1. Pilek perut: ketika musim tiba-tiba berubah menjadi dingin, jika Anda tidak memperhatikan kehangatan perut, dapat membuat perut menjadi dingin, mengakibatkan peningkatan gerak peristaltik saluran cerna, sehingga sering mengalami sakit perut, diare.
2. Dispepsia fungsional: anak-anak dengan pola makan tunggal, pilih-pilih makanan yang berlebihan atau pilih-pilih makanan, makan berlebihan, dan lain-lain, rentan memicu dispepsia fungsional, sehingga sering mengalami nyeri epigastrium, perut kembung, bersendawa (bersendawa), mual, dan gejala lainnya.
3. Ascariasis: anak-anak yang suka bermain dengan kotoran dan tidak memperhatikan kebersihan tangan, mudah menelan telur atau larva, selain itu, makan makanan yang terkontaminasi oleh telur, juga mudah menelan telur, yang akan menyebabkan ascariasis.

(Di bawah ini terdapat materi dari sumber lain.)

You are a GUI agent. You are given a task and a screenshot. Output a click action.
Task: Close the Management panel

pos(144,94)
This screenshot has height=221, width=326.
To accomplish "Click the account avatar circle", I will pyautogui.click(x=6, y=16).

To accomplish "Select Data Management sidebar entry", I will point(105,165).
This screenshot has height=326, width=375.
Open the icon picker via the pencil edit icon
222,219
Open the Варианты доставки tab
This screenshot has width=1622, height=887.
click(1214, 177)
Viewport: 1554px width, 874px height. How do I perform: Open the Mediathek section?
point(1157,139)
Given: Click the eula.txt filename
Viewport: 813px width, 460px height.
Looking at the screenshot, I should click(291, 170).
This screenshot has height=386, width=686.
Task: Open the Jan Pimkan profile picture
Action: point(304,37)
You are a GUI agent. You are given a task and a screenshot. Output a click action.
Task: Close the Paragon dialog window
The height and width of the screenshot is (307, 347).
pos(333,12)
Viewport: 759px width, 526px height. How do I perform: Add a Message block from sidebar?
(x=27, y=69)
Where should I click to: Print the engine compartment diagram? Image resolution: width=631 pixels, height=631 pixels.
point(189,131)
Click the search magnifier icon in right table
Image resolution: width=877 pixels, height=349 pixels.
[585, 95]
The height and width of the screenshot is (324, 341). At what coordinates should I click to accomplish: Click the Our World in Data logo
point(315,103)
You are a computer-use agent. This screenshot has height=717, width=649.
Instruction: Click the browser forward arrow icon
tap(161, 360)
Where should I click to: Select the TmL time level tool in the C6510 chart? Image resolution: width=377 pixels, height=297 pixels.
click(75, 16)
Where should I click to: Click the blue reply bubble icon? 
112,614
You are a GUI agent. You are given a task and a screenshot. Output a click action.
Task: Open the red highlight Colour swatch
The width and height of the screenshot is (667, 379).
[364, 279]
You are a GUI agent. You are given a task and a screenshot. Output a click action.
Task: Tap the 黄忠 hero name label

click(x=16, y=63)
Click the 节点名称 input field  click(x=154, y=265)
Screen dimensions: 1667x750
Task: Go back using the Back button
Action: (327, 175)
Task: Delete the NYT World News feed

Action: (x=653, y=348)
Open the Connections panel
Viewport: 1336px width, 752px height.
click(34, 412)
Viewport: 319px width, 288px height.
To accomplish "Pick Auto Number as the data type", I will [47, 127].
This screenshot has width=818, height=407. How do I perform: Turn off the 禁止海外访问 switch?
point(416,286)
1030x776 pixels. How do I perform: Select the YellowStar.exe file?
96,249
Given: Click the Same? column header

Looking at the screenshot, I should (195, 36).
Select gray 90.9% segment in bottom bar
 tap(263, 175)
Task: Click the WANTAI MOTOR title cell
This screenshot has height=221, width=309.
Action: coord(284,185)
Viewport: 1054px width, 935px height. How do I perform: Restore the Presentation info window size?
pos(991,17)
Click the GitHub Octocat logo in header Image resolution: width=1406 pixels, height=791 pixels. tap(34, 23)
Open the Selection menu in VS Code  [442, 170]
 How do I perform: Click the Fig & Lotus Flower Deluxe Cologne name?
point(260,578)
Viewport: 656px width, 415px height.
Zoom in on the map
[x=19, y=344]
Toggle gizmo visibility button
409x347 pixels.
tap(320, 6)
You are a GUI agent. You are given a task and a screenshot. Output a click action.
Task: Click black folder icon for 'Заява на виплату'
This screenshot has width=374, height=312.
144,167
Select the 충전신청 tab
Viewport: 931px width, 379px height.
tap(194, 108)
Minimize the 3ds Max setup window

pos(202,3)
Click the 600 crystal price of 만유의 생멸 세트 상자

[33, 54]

Sebagian besar anak-anak tidak memiliki gejala yang jelas, dan mereka yang mengalami infeksi serius sering mengalami sakit perut di sekitar pusar, dan akan disertai dengan xenophagia, menggemeretakkan gigi, dan fenomena lainnya.
4. Sembelit: anak-anak makan terlalu sedikit, serat makanan tidak mencukupi, rakus bermain tanpa buang air besar, dll dapat memicu sembelit, mengakibatkan anak-anak mengurangi jumlah buang air besar, tinja kering dan fenomena lainnya, sering disertai dengan sakit perut.
Selain itu, ada penyebab lain yang dapat menyebabkan anak usia tiga tahun sering sakit perut, disarankan untuk tepat waktu ke rumah sakit, penyebab yang jelas, dan secara aktif mengambil perawatan yang ditargetkan.